VA (Veteran Administration)

Military veterans who have minimal down payment can apply for a VA loan.  A VA loan is designed to offer long-term financing to eligible American veterans or their surviving spouses (provided they do not remarry). The basic intention of the VA direct home loan program is to supply home financing to eligible veterans in areas where private financing is not generally available and to help veterans purchase properties with no down payment. Eligible areas are designated by the VA as housing credit shortage areas and are generally rural areas and small cities and towns not near metropolitan or commuting areas of large cities.

Reverse Mortgage

Borrowers who are of retirement age 62 and no longer want a monthly payment have an option for a Reverse Mortgage. The Home Equity Conversion Mortgage (HECM) is FHA’s Reverse Mortgage program. It is a special type of home loan that lets you convert a portion of the equity in your home into cash. The equity that you built up over years of making mortgage payments can be paid to you. However, unlike a traditional home equity loan or second mortgage, borrowers do not have to repay the loan until the borrower no longer uses the home as their principal residence or fails to meet the obligations of the mortgage.

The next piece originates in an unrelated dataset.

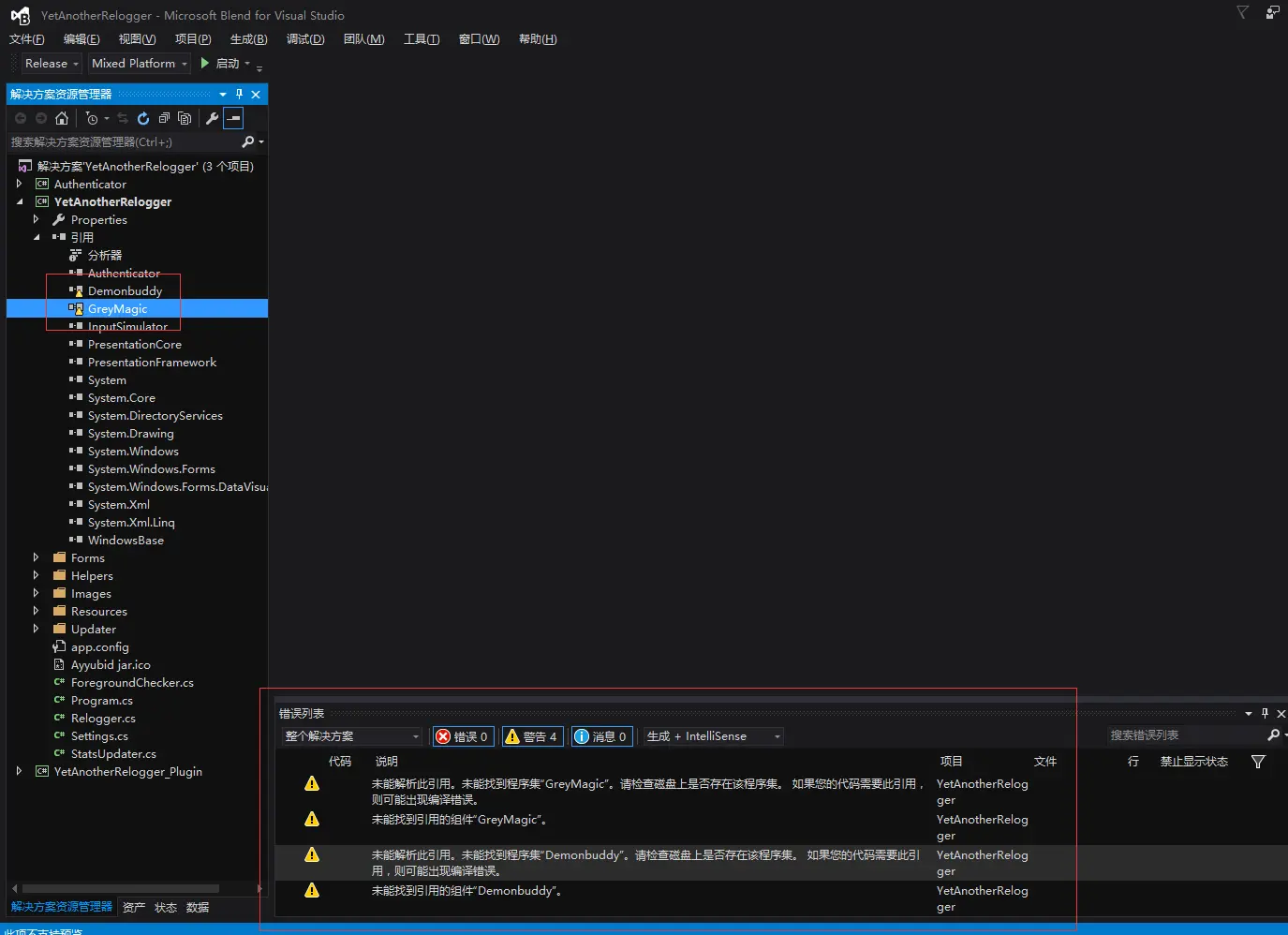Screen dimensions: 1288x935
Task: Select the Demonbuddy reference
Action: pyautogui.click(x=125, y=290)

HARP – Home Affordable Refinance Program

Borrowers not behind on their payments with a decline in their home value and unable to refinance through traditional means often choose this option.  HARP is designed to help you get a new, more affordable, more stable mortgage.  If you’re not behind on your mortgage payments but have been unable to get traditional refinancing because the value of your home has declined, you may be eligible to refinance through the Home Affordable Refinance Program (HARP).

HUD Loan

Borrowers with poor credit or no down payment are given the opportunity to apply for a HUD loan. A HUD loan helps low-income families enjoy homeownership. The Department of Housing and Urban Development (HUD) promotes homeownership among families in all income brackets. As a part of its core mission, HUD insures mortgage loans for families with poor credit or financial struggles, giving mortgage lenders an incentive to extend loans to borrowers with high default risks. As a type of subprime mortgage loan, HUD loans carry a unique set of advantages and disadvantages to borrowers, lenders, the government and society as a whole.